The Milky Way galaxy is home to our solar system and looks like a beautiful bright band in the night sky — but only to a portion of Earth’s population.
The new World Atlas of Artificial Night Sky Brightness, released in Science Advances journal on Friday, shows that more than a third of humanity can’t see the Milky Way, and it’s taking a toll on our health.
The atlas, produced by a team of scientists lead by Fabio Falchi from the Light Pollution Science and Technology Institute, measures artificial sky glow that’s caused by light pollution. The natural lighting levels at night are altered, clouding the view of the Milky Way.
“It is the first time in human history that we have lost the direct contact with the night sky,” Falchi told The New York Times.
The report explains that light pollution can affect our health because it throws off our circadian rhythm — a 24-hour cycle that helps us to regulate sleeping, eating, and various other physiological patterns. Science Alert explains that interfering with this rhythm can cause poor sleep, obesity, diabetes, mood disorders and even some cancers.
"It is the first time in human history that we have lost the direct contact with the night sky."

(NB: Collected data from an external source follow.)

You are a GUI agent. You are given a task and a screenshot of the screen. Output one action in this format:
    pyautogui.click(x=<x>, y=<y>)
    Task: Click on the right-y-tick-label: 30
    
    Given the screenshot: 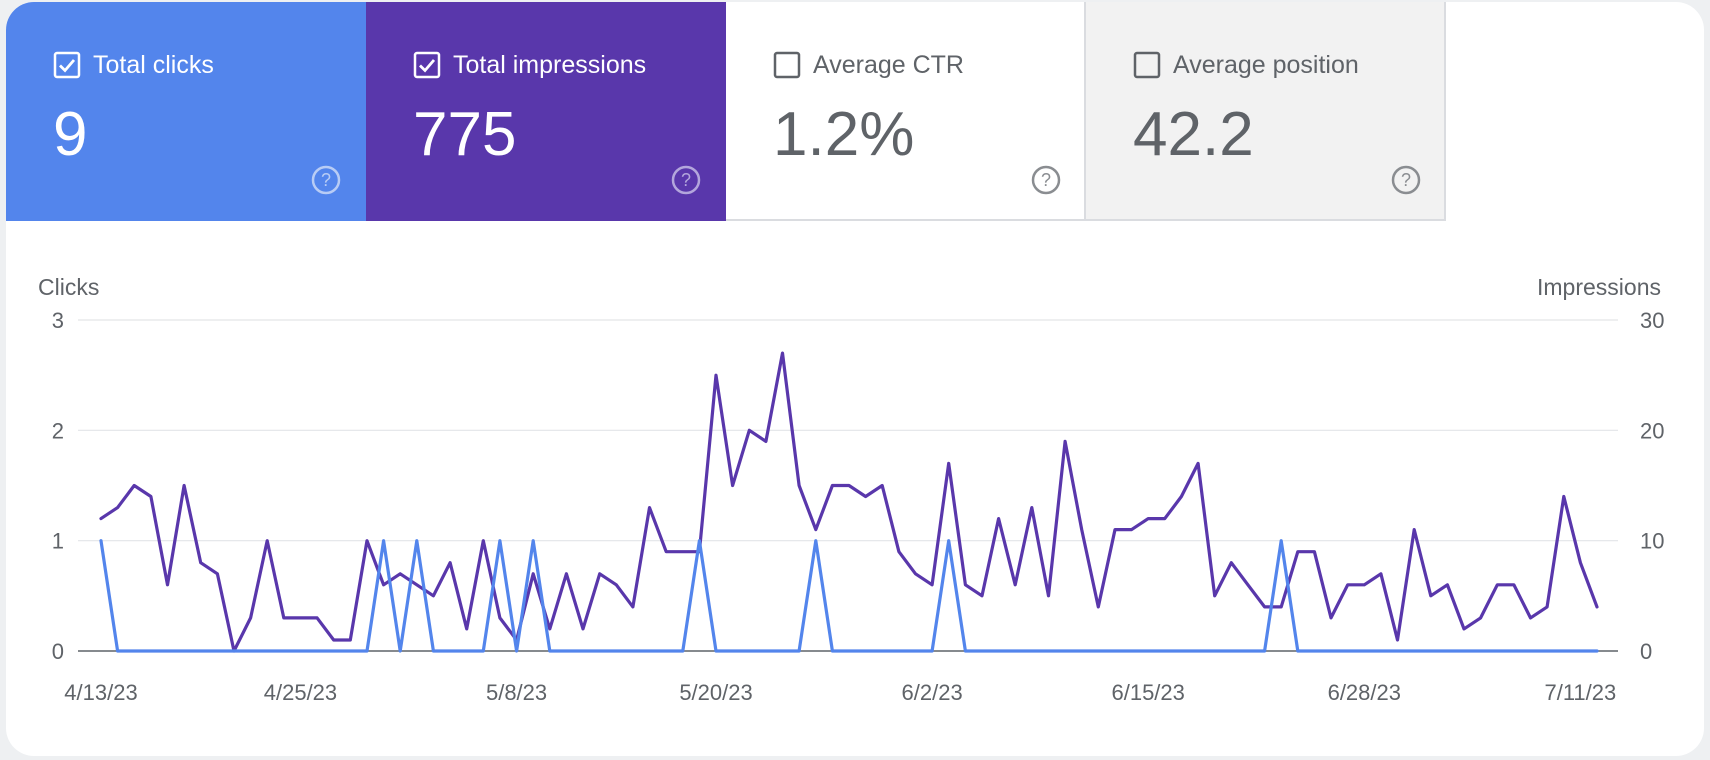 What is the action you would take?
    pyautogui.click(x=1652, y=320)
    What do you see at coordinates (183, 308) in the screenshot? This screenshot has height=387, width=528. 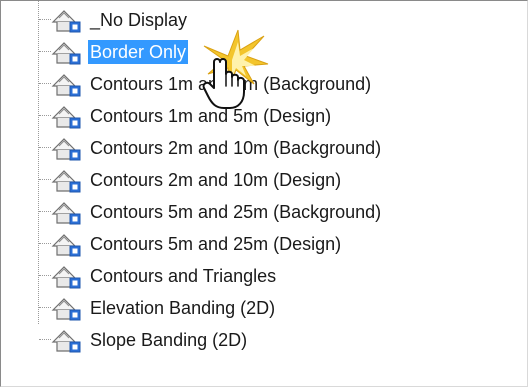 I see `tree-item-label: Elevation Banding (2D)` at bounding box center [183, 308].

Light pollution is also ecologically damaging. Astronomy Magazine says it can confuse or expose wildlife, with potentially fatal consequences.
North America's artificial sky brightness. (Photo: Science Advances)
The atlas shows that 60 per cent of Europeans and 80 per cent of North Americans cannot see the Milky Way because of artificial sky glow, and the country most affected by light pollution is Singapore. In fact, the report states that “the entire population lives under skies so bright that the eye cannot fully dark-adapt to night vision.”
The countries least affected by light pollution are Chad, Central African Republic and Madagascar, with more than 75 per cent of their population living under unpolluted skies.
But there are things you can do. The report provides various methods of limiting light pollution, including simple tasks like shutting off and dimming lights that aren’t in use, and shielding lights so that they don’t shine outside the area they are meant to be illuminating.
Falchi and his colleagues say that future generations will be able to see the Milky Way if we can get light pollution under control. Otherwise, they foresee "nearly the entire population never experiencing a view of the stars."